Elias Stadiatis was the first to catch a glimpse of the shipwreck, he quickly returned to the surface describing a scene of rotting corpses and horses piled up on the ocean floor. At first the crew thought he was drunk off nitrogen, but others soon confirmed his discovery. The sponge divers collected as many small artifacts as they could before returning home to share of the incredible find.
Since then, archeologists have spent a great deal of time and effort excavating the sight. In 2013 and 2014 another expedition was approved at the site of the shipwreck, which extended between September and October and included participation from the Hellenic Ephorate of Underwater Antiquities, Greece, and the Woods Hole Oceanographic Institution based in the US.
The ship supposedly sank between 70-60 BC and then sat undiscvered for many years. Those onboard the vessel may have disappeared without a trace, the answer to their missing ship uncovered many years later, over 100-years ago today.
By mid-1901 the sponge divers along with the Greek Education Ministry and the Royal Hellenic Navy had uncovered many different artifacts, including statues, glasswork, and other ancient artifacts. All were brought to the National Archaeological Museum of Athens.
But in late 1901 the whole expedition was called off after one diver become paralyzed and another died due to decompression sickness. It wouldn’t be until the fall of 1976 that another diver would venture down into the depths, recovering yet more artifacts.
Some scholars believe the sunken ship was carrying loot belonging to the Roman General Sulla from Athens back in 86 BC, and that the ship may have been in route to Italy. This theory was born out of a writing discovered from Greek writer, Lucian, which described the sinking of one of Sulla’s ships near Antikythera.
Back in May of 1902, a particular object was identified out of the artifacts as being incredibly unique. This object has become known as the Antikythera mechanism, or astrolabe. This mechanical device was used to track time and is the world’s oldest artifact representing an analog computer or mechanized clock (pictured below).
The shipwreck is located 55 meters deep, and divers can only remain down at these depths for 3-hours at a time with the use of rebreathers. And so this last expedition marks the first time use of the Exosuit, an incredible robot-like invention that allows divers to remain underwater as long as 50-hours. This suit cost a staggering 1.3 million dollars, and is pictured below.
The latest underwater expedition turned up even more artifacts, including a giant bronze spear, ship components, and luxury tableware. Many parts of the ship are still in tact, and the entire ship takes up a remarkable amount of sea floor, leading estimates of the ship’s size to be around 50 meters long.

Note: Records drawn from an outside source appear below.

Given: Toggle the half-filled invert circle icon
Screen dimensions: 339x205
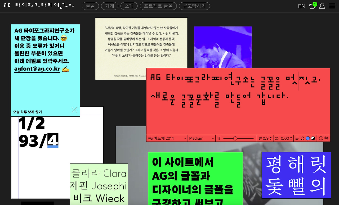Looking at the screenshot, I should tap(313, 138).
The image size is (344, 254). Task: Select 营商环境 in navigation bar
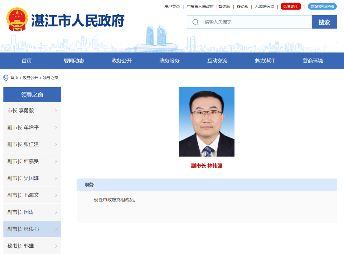click(x=313, y=61)
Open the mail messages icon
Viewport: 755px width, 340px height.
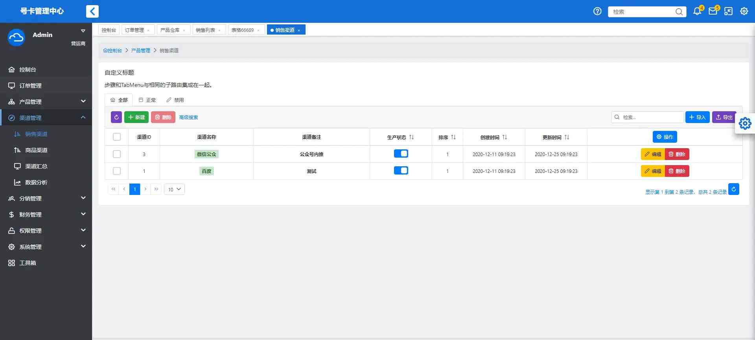(x=713, y=11)
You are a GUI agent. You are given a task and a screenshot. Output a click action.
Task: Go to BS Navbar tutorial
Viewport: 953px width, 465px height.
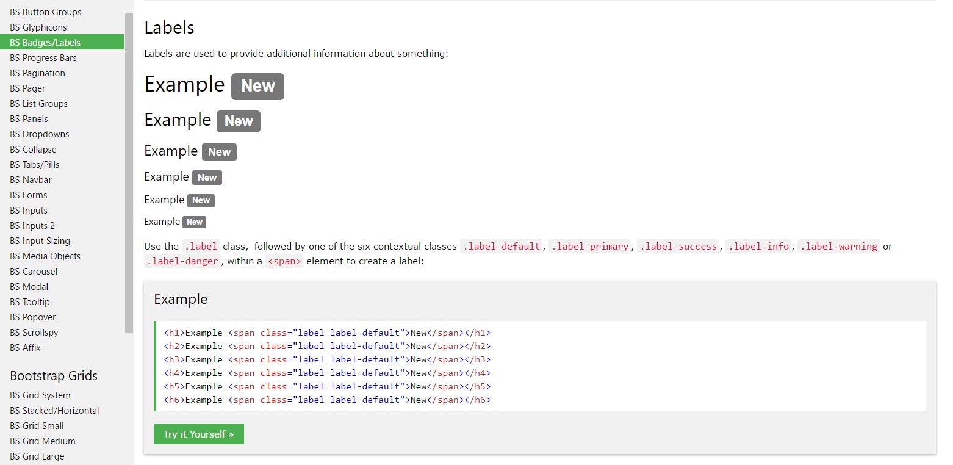31,180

The team will return again next year because they believe there are still plenty of underwater treasures to find. Brendan Foley, a WHOI marine archaelogist on the team says he looks forward to finding more parts to the Antikythera Mechanism, or other automata.
Even after so many different dives by so many different teams over the last 100+ years, according to archeologist Theotokis Theodoulou, “We have a lot of work to do at this site to uncover its secrets.”